--- Begin Excerpted data ---

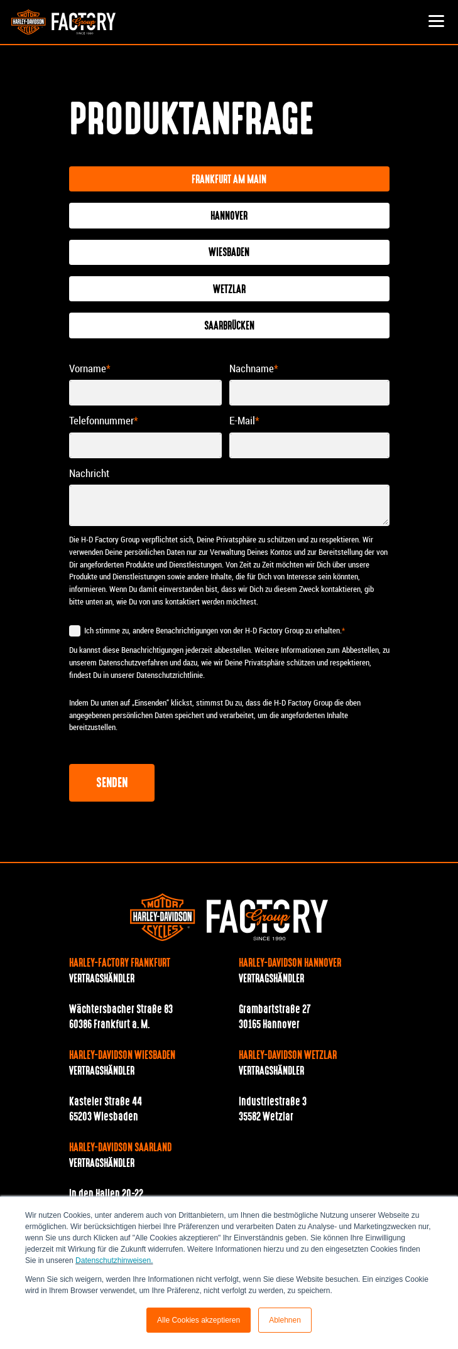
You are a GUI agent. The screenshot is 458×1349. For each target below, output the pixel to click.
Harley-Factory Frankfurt (119, 963)
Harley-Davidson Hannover (290, 963)
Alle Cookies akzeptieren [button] (198, 1320)
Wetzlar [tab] (229, 290)
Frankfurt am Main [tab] (229, 180)
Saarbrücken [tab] (229, 326)
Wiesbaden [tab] (229, 253)
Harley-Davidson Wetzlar (288, 1056)
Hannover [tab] (229, 216)
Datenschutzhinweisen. (114, 1260)
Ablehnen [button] (285, 1320)
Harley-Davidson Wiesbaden (122, 1056)
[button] (436, 22)
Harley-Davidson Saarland (120, 1148)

--- End Excerpted data ---

Problem
Rewrite all of the material above with every "Harley-Davidson" changed to "H-D" and everything else kept the same. Leave out the pictures.

Finished task
You are a GUI agent. The screenshot is 458×1349. For each target below, output the pixel to click.
Harley-Factory Frankfurt (119, 963)
H-D Hannover (290, 963)
Alle Cookies akzeptieren [button] (198, 1320)
Wetzlar [tab] (229, 290)
Frankfurt am Main [tab] (229, 180)
Saarbrücken [tab] (229, 326)
Wiesbaden [tab] (229, 253)
H-D Wetzlar (288, 1056)
Hannover [tab] (229, 216)
Datenschutzhinweisen. (114, 1260)
Ablehnen [button] (285, 1320)
H-D Wiesbaden (122, 1056)
[button] (436, 22)
H-D Saarland (120, 1148)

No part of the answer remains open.